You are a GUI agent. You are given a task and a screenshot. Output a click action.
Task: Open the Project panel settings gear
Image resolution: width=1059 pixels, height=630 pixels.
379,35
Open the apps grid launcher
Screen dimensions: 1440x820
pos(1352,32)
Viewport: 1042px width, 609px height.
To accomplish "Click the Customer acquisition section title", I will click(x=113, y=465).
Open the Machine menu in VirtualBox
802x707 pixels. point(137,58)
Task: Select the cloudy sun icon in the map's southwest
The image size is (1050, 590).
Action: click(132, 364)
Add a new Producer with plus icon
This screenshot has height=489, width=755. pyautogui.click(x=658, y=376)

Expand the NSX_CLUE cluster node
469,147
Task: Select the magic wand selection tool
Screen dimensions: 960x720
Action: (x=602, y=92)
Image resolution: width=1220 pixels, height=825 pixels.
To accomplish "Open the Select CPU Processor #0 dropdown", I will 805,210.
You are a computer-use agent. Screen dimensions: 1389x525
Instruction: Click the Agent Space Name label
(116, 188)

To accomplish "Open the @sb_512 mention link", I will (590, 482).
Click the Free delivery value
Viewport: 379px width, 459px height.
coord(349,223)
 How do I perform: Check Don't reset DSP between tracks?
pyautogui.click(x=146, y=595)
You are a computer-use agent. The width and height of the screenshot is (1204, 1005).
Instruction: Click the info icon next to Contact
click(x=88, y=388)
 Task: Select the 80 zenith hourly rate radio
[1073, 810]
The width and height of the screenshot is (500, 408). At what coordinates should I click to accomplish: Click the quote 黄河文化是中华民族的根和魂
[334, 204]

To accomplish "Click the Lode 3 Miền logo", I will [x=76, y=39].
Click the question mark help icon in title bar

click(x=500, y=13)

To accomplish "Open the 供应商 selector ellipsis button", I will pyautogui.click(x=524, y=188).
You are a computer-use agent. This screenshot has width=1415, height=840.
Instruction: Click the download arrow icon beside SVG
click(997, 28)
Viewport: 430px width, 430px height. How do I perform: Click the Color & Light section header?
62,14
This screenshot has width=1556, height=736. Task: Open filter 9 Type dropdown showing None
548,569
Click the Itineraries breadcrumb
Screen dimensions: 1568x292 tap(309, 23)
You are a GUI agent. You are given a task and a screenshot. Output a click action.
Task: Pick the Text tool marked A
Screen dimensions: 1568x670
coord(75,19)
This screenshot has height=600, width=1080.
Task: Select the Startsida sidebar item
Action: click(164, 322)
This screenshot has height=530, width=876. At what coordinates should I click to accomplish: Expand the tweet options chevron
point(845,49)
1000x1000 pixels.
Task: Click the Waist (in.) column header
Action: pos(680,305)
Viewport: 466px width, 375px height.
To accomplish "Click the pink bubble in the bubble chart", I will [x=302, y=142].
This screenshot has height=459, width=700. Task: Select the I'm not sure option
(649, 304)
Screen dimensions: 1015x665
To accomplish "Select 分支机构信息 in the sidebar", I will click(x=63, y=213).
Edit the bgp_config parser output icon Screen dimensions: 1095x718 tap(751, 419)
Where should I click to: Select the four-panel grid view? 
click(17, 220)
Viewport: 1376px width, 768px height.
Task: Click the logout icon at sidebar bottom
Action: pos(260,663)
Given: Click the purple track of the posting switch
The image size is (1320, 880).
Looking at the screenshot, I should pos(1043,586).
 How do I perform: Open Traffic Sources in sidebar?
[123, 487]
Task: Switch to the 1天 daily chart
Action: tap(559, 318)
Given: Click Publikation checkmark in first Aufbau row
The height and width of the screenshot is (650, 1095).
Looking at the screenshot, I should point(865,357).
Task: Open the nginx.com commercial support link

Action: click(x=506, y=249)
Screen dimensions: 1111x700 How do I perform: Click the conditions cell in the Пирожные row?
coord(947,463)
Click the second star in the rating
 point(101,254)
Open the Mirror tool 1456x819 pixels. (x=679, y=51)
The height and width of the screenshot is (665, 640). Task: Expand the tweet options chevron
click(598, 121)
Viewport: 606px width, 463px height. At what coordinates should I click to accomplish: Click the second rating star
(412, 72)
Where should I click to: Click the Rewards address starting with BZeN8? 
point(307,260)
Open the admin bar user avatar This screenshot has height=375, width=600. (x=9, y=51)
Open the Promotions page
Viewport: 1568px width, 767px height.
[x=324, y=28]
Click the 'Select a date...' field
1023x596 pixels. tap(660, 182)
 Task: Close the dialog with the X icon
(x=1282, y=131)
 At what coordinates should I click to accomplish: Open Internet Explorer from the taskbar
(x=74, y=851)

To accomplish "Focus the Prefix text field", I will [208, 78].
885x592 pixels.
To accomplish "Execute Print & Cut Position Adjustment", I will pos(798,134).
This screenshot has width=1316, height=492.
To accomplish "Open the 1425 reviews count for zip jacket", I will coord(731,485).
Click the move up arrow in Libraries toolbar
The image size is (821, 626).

**Activity**
What is the number of lines above that contain "computer"? Answer with that number only.

**Solution to the problem**
3